(Records from a collection)

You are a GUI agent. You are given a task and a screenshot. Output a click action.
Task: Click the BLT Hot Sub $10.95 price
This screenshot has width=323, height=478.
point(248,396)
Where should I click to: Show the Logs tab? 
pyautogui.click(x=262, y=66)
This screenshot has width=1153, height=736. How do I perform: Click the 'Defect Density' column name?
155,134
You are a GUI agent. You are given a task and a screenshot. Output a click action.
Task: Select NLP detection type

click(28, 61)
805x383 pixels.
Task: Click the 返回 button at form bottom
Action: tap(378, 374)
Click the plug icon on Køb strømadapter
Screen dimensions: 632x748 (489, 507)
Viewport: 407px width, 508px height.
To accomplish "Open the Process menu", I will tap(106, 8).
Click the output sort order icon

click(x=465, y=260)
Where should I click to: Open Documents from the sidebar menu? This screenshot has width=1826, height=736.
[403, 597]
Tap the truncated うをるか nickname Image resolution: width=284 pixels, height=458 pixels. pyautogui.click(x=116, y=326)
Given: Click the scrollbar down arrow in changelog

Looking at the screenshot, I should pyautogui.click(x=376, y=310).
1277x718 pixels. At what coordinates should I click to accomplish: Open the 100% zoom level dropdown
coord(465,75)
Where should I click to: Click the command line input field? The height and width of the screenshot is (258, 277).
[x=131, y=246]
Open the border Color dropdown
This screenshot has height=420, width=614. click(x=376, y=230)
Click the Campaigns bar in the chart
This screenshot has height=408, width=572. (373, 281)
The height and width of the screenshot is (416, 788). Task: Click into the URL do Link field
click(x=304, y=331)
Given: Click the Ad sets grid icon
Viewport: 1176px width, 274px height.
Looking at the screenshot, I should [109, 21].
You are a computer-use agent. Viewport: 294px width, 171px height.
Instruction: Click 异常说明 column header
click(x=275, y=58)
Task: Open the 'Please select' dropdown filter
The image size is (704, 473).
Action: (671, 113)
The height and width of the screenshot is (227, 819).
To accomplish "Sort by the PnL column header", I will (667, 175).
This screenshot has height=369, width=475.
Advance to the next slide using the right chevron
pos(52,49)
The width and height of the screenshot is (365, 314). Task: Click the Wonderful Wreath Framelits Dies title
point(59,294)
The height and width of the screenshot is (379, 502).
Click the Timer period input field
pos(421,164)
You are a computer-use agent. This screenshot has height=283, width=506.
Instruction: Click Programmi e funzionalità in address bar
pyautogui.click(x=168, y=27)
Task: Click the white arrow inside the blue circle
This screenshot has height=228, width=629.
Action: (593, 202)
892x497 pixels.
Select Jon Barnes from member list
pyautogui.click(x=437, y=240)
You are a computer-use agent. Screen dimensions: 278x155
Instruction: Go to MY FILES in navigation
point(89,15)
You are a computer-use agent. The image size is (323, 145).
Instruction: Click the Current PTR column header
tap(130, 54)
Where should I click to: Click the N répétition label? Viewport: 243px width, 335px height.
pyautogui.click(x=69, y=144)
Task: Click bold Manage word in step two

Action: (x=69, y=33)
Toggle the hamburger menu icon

ASSIGNMENT: Within the entries, find all lines that contain "computer" and copy each one.

WRITTEN SOLUTION:
You are a computer-use agent. Viewport: 294px width, 171px height.
You are a computer-use agent. This screenshot has height=283, width=506.
You are a computer-use agent. Screen dimensions: 278x155
You are a computer-use agent. The image size is (323, 145).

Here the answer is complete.